INSTRUCTIONS FOR SERVICE AND NOTICE OF RIGHT TO APPEAL/OBJECT
A copy of this report and recommendation shall be served on all parties in the manner provided by law. Any party who objects to any part of this report and recommendation must file specific written objections within 14 days after being served with a copy. See 28 U.S.C. § 636(b)(1); FED. R. CIV. P. 72(b). To be specific, an objection must identify the specific finding or recommendation to which objection is made, state the basis for the objection, and specify the place in the magistrate judge's report and recommendation where the disputed determination is found.

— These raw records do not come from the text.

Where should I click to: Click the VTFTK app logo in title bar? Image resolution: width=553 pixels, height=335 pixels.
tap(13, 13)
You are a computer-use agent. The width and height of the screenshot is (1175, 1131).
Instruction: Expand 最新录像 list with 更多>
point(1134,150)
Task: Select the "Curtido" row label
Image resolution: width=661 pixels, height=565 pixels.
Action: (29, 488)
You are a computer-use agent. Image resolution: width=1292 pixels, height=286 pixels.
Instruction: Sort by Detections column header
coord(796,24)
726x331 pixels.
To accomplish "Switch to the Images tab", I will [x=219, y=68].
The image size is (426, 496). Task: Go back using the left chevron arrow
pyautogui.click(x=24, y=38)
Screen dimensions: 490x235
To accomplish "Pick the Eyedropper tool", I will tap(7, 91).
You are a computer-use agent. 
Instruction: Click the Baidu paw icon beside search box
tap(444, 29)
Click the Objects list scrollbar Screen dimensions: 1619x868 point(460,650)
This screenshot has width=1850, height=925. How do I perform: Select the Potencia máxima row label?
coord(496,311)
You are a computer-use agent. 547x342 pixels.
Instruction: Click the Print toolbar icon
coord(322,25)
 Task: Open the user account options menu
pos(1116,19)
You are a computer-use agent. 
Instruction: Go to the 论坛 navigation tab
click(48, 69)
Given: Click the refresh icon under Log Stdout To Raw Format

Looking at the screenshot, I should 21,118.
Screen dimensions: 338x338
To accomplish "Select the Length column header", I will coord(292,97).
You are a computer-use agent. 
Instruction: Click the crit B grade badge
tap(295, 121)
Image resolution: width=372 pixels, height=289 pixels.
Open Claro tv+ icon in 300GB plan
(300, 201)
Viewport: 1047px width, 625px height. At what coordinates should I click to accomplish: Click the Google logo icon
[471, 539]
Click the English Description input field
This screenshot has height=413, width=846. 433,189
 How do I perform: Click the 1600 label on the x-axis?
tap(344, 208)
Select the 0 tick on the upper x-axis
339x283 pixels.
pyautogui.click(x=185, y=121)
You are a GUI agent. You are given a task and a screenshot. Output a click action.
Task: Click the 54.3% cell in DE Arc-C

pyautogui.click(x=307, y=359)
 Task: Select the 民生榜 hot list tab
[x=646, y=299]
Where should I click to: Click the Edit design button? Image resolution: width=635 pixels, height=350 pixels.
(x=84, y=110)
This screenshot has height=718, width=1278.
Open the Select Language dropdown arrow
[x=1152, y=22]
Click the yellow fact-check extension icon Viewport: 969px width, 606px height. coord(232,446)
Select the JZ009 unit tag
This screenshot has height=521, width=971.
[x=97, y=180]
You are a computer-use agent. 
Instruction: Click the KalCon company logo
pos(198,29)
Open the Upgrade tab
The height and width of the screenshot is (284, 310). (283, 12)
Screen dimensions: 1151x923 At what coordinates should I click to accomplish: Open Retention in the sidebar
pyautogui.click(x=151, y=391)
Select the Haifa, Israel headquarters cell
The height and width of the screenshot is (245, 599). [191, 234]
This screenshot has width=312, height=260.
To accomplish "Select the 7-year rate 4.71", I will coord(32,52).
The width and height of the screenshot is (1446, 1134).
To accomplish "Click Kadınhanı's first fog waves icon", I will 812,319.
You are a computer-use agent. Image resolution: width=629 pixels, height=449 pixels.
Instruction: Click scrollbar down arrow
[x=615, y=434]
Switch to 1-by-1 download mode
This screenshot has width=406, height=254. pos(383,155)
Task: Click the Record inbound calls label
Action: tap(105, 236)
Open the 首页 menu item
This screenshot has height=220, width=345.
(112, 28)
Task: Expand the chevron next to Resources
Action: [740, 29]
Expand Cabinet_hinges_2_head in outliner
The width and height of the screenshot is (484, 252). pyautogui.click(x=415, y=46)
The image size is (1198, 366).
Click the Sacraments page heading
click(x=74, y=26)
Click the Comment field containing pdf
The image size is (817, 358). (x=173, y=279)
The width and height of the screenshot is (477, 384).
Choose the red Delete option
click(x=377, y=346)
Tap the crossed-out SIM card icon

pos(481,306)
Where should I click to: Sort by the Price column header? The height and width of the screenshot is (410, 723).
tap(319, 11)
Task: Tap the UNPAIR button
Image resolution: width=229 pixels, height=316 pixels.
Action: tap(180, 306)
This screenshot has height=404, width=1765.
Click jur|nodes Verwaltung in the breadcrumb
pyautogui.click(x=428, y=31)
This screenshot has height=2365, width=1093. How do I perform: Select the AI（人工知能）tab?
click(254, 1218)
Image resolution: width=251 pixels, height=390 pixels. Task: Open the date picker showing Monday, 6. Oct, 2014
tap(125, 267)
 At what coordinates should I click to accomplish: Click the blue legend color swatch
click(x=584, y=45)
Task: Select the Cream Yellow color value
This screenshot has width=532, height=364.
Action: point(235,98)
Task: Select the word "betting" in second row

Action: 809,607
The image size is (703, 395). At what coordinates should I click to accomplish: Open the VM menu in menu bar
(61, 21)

An objection that merely incorporates by reference or refers to the briefing before the magistrate judge is not specific. Failure to file specific written objections will bar the aggrieved party from appealing the factual findings and legal conclusions of the magistrate judge that are accepted or adopted by the district court, except upon grounds of plain error. See Douglass v. United Services Automobile Ass'n, 79 F.3d 1415, 1417 (5th Cir. 1996).